Land down underID scheme looks at gaining access
Australia’s Centrelink agency has around 26,000 employees and administered more than $70 billion in payments and services to millions of customers annually; the agency has just developed a a more reliable ID authentication solution
I Australia, too, they are worried about ID theft. A safer and more secure ID authentication system has been developed by Aussie government agency Centrelink and is being offered to the private industry free of charge.

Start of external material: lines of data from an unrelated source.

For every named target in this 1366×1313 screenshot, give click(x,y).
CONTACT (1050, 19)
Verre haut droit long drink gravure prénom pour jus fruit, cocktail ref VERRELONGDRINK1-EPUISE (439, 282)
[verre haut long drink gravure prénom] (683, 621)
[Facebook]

According to the Minister for Human Services, Senator Joe Ludwig, Centrelink’s Protocol for Lightweight Authentication of Identity system (PLAID) is used with ID cards for staff access to secure buildings and computer systems and allows fast, flexible, private, and secure authentication as well as inter-operability within and between users.
Ludwig said until the development of PLAID, existing technology in the ID field had been at risk due to hackers. “PLAID will prevent the cracking of authentication systems and foil the cloning of smartcards and other system-access devices,” he said. “With a vast database including millions of Australians, Centrelink takes a very serious approach to customer privacy and employee access.”
Senator Ludwig said Centrelink was making PLAID freely available on the Internet for government agencies and private corporations concerned about staff security. “The idea is that commercial operators will build on PLAID by developing security software and hardware for other organizations to purchase and use,” he said. “Centrelink will save money buying an ID authentication system, rather than building and maintaining a system in-house.”
Ludwig said Centrelink had around 26,000 employees and administered over $70 billion in payments and services to millions of customers annually. “That’s why it is so important Centrelink has a reliable and strong IT system in place,” he said.